## [EXERCISE DETAILS]
All of the data below should be set down again verbatim, without any images.

*** Begin section ***

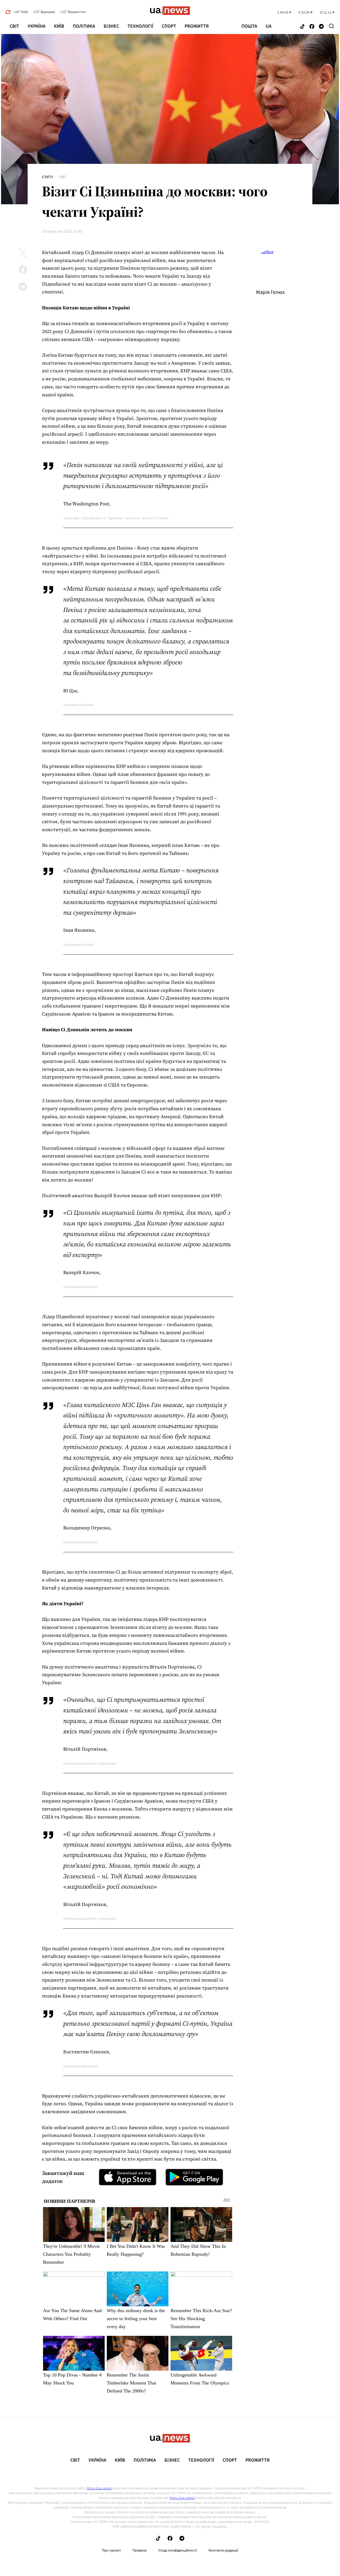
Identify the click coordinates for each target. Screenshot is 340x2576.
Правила (140, 2550)
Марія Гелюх (270, 292)
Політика (84, 26)
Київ (59, 26)
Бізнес (111, 26)
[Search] (331, 26)
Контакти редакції (223, 2550)
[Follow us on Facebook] (311, 27)
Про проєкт (111, 2550)
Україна (36, 26)
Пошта (249, 26)
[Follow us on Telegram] (321, 27)
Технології (140, 26)
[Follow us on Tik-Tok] (302, 27)
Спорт (169, 26)
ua (268, 26)
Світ (14, 26)
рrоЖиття (197, 26)
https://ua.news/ (99, 2488)
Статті (47, 177)
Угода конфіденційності (177, 2550)
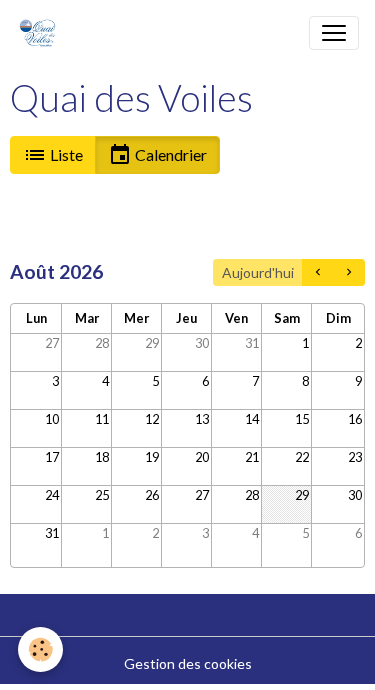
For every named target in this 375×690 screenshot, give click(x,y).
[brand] (41, 33)
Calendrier (169, 154)
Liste (65, 154)
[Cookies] (40, 649)
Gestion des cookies (188, 663)
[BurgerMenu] (334, 33)
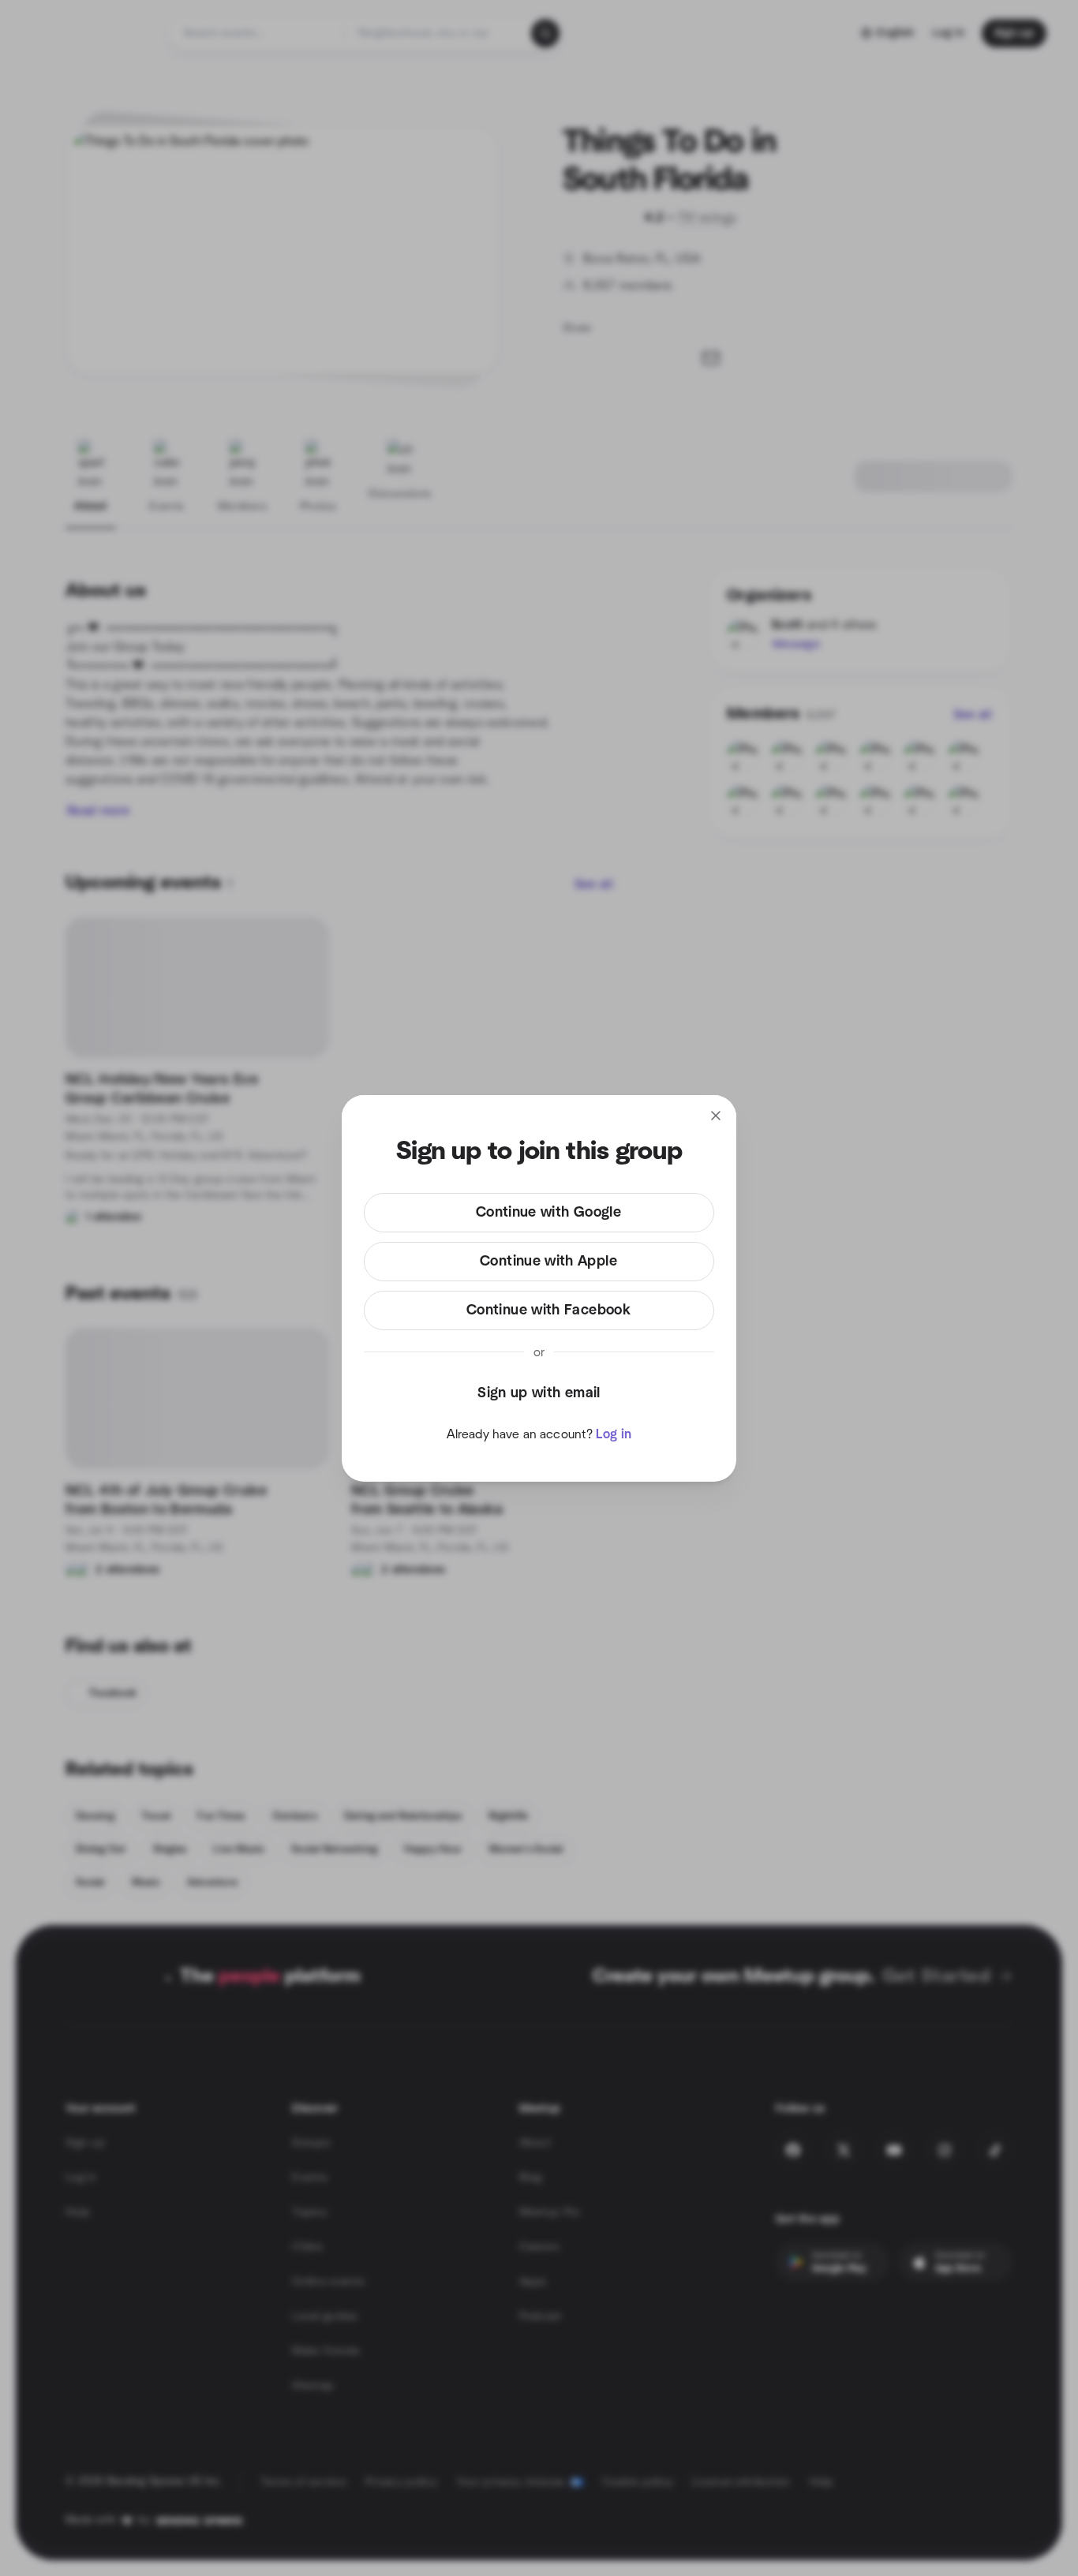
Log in (613, 1434)
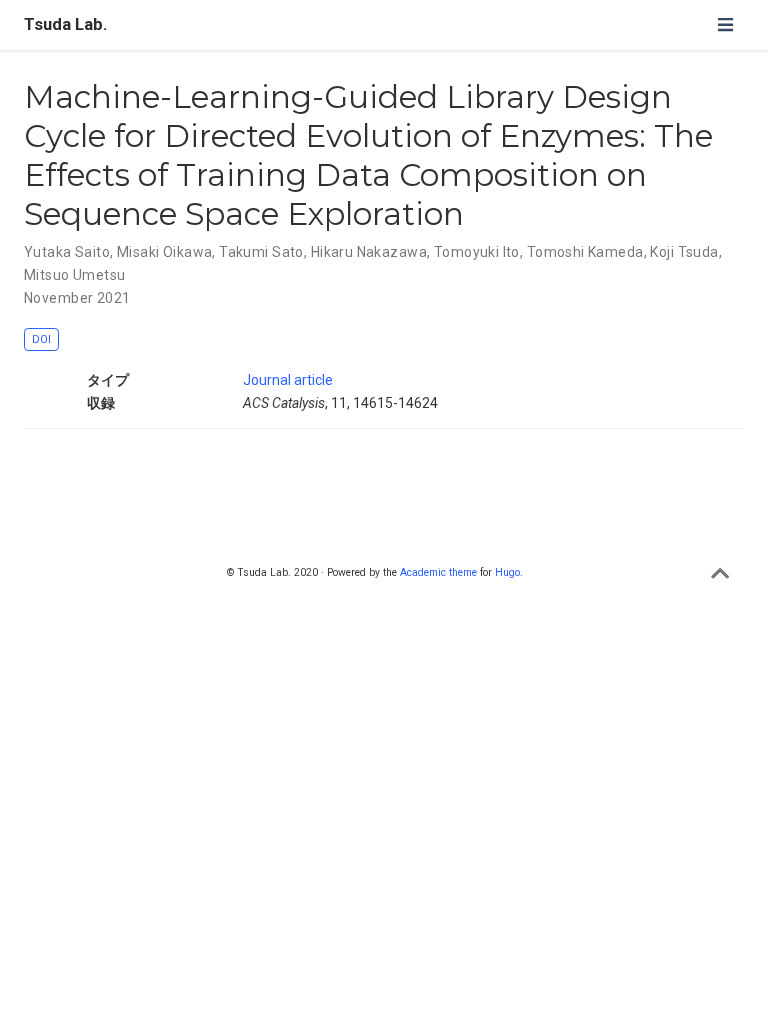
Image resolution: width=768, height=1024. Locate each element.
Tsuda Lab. (66, 24)
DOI (41, 339)
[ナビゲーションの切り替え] (725, 24)
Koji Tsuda (684, 252)
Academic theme (438, 572)
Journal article (288, 380)
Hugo (507, 572)
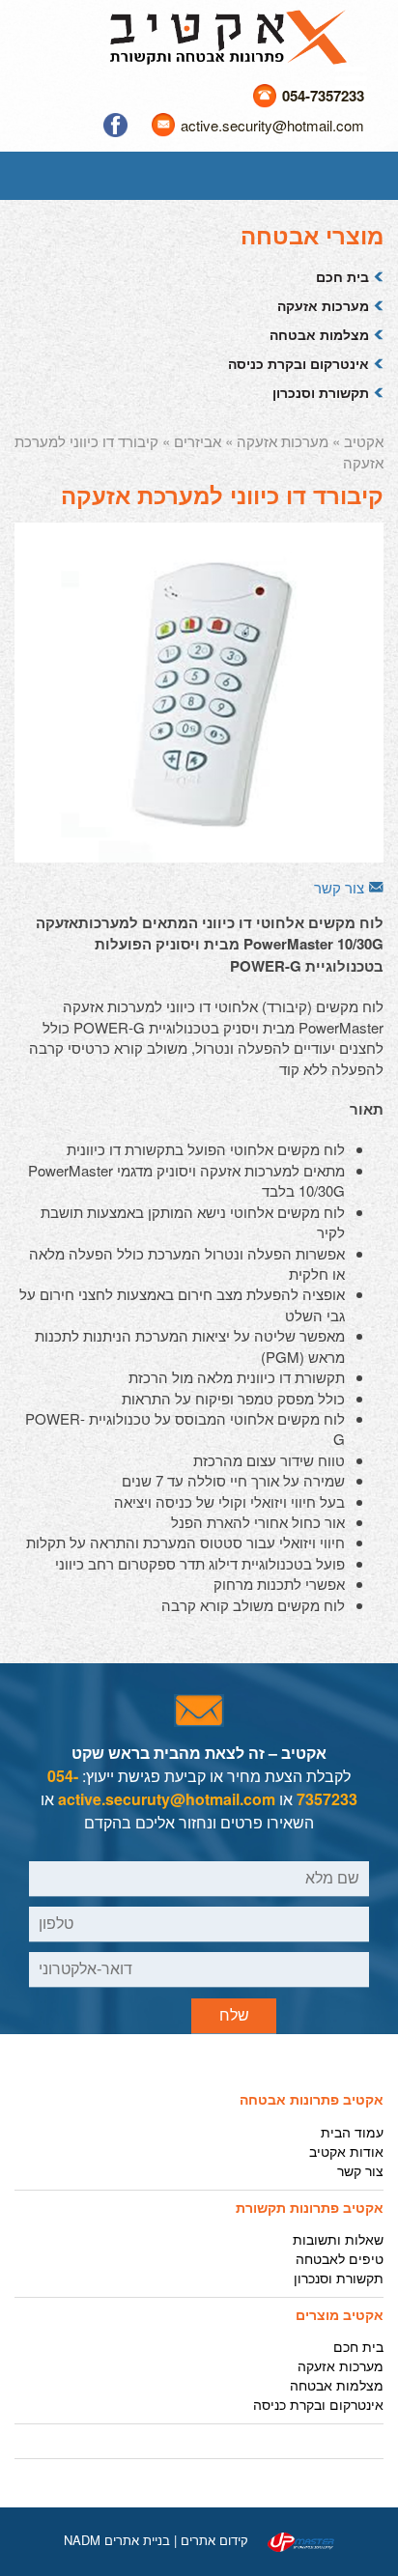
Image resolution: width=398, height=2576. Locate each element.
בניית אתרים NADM (117, 2540)
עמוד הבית (352, 2131)
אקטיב (364, 441)
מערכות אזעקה (323, 305)
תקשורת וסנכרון (320, 392)
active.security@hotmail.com (272, 125)
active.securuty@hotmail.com (166, 1799)
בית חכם (342, 276)
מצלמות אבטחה (319, 334)
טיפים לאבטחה (340, 2258)
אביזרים (197, 441)
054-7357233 (323, 95)
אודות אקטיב (346, 2151)
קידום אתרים (214, 2540)
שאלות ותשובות (338, 2239)
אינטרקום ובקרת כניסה (298, 363)
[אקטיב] (228, 35)
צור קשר (339, 887)
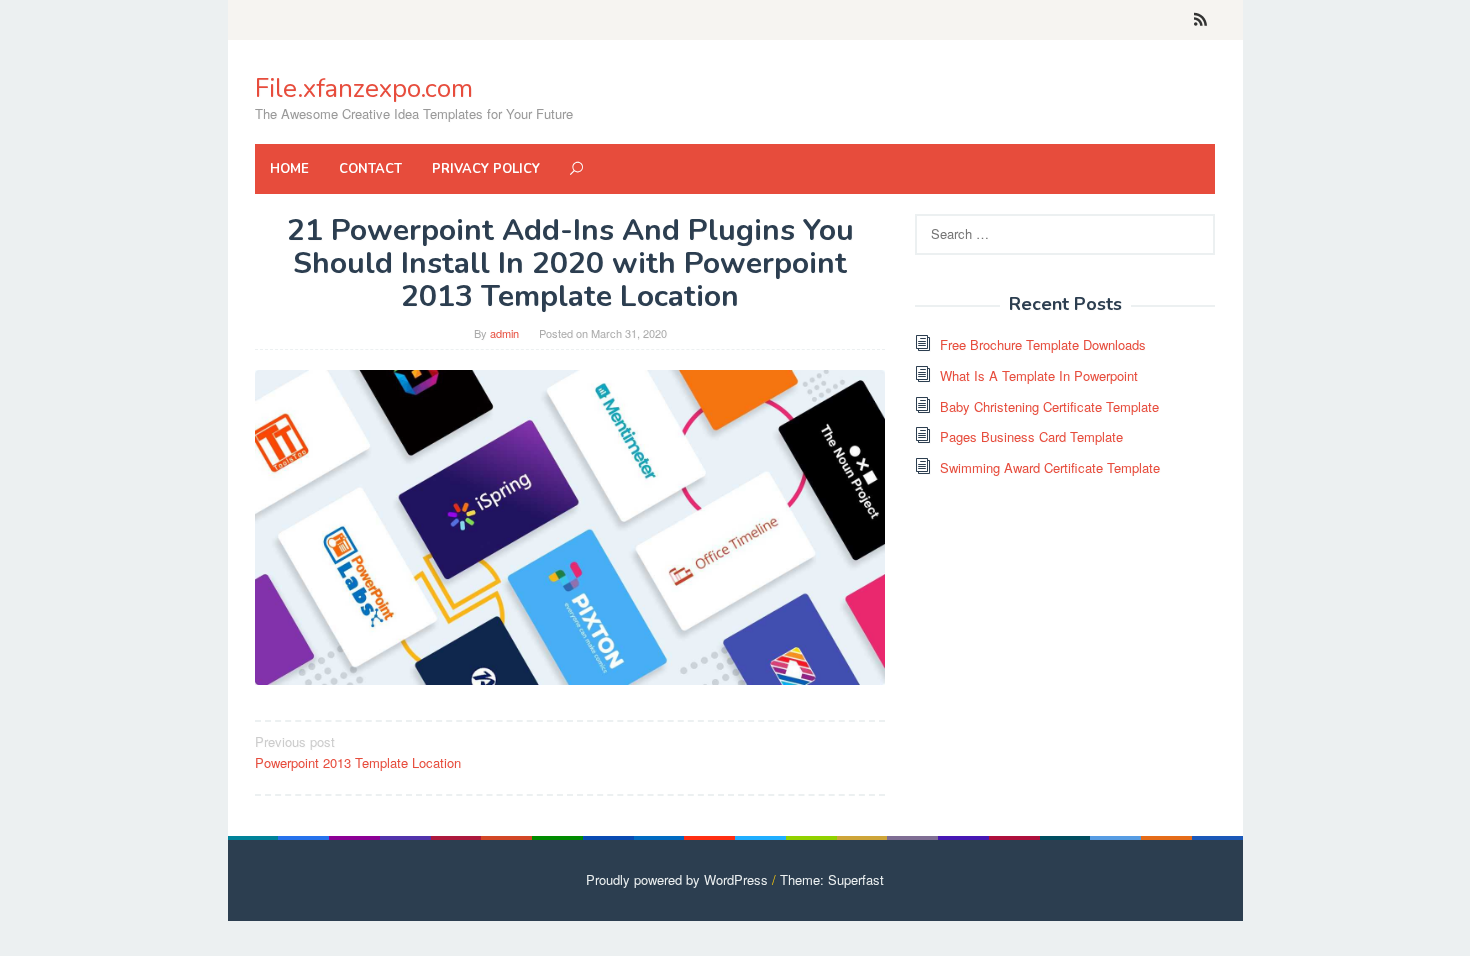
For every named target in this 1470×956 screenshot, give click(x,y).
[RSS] (1200, 20)
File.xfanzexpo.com (364, 88)
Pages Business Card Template (1031, 436)
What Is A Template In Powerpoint (1039, 375)
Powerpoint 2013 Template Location (358, 752)
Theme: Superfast (832, 879)
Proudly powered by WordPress (677, 879)
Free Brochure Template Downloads (1043, 344)
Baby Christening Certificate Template (1049, 406)
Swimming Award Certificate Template (1050, 467)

*** End section ***

## [RESPONSE]
Identify the click coordinates for each target. Screenshot is 340x2576.
Правила (140, 2550)
Марія Гелюх (270, 292)
Політика (84, 26)
Київ (59, 26)
Бізнес (111, 26)
[Search] (331, 26)
Контакти редакції (223, 2550)
[Follow us on Facebook] (311, 27)
Про проєкт (111, 2550)
Україна (36, 26)
Пошта (249, 26)
[Follow us on Telegram] (321, 27)
Технології (140, 26)
[Follow us on Tik-Tok] (302, 27)
Спорт (169, 26)
ua (268, 26)
Світ (14, 26)
рrоЖиття (197, 26)
https://ua.news/ (99, 2488)
Статті (47, 177)
Угода конфіденційності (177, 2550)
For every named target in this 375×690 screenshot, give click(x,y).
[brand] (41, 33)
Calendrier (169, 154)
Liste (65, 154)
[Cookies] (40, 649)
Gestion des cookies (188, 663)
[BurgerMenu] (334, 33)
Log in (613, 1434)
Image resolution: width=768, height=1024. Locate each element.
Tsuda Lab. (66, 24)
DOI (41, 339)
[ナビゲーションの切り替え] (725, 24)
Koji Tsuda (684, 252)
Academic theme (438, 572)
Journal article (288, 380)
Hugo (507, 572)
Image resolution: width=398, height=2576. Locate each element.
בניית אתרים NADM (117, 2540)
עמוד הבית (352, 2131)
אקטיב (364, 441)
מערכות אזעקה (323, 305)
תקשורת וסנכרון (320, 392)
active.security@hotmail.com (272, 125)
active.securuty@hotmail.com (166, 1799)
בית חכם (342, 276)
מצלמות אבטחה (319, 334)
טיפים לאבטחה (340, 2258)
אביזרים (197, 441)
054-7357233 (323, 95)
אודות אקטיב (346, 2151)
קידום אתרים (214, 2540)
שאלות ותשובות (338, 2239)
אינטרקום ובקרת כניסה (298, 363)
[אקטיב] (228, 35)
צור קשר (339, 887)
For every named target in this 1470×956 screenshot, give click(x,y).
[RSS] (1200, 20)
File.xfanzexpo.com (364, 88)
Pages Business Card Template (1031, 436)
What Is A Template In Powerpoint (1039, 375)
Powerpoint 2013 Template Location (358, 752)
Theme: Superfast (832, 879)
Proudly powered by WordPress (677, 879)
Free Brochure Template Downloads (1043, 344)
Baby Christening Certificate Template (1049, 406)
Swimming Award Certificate Template (1050, 467)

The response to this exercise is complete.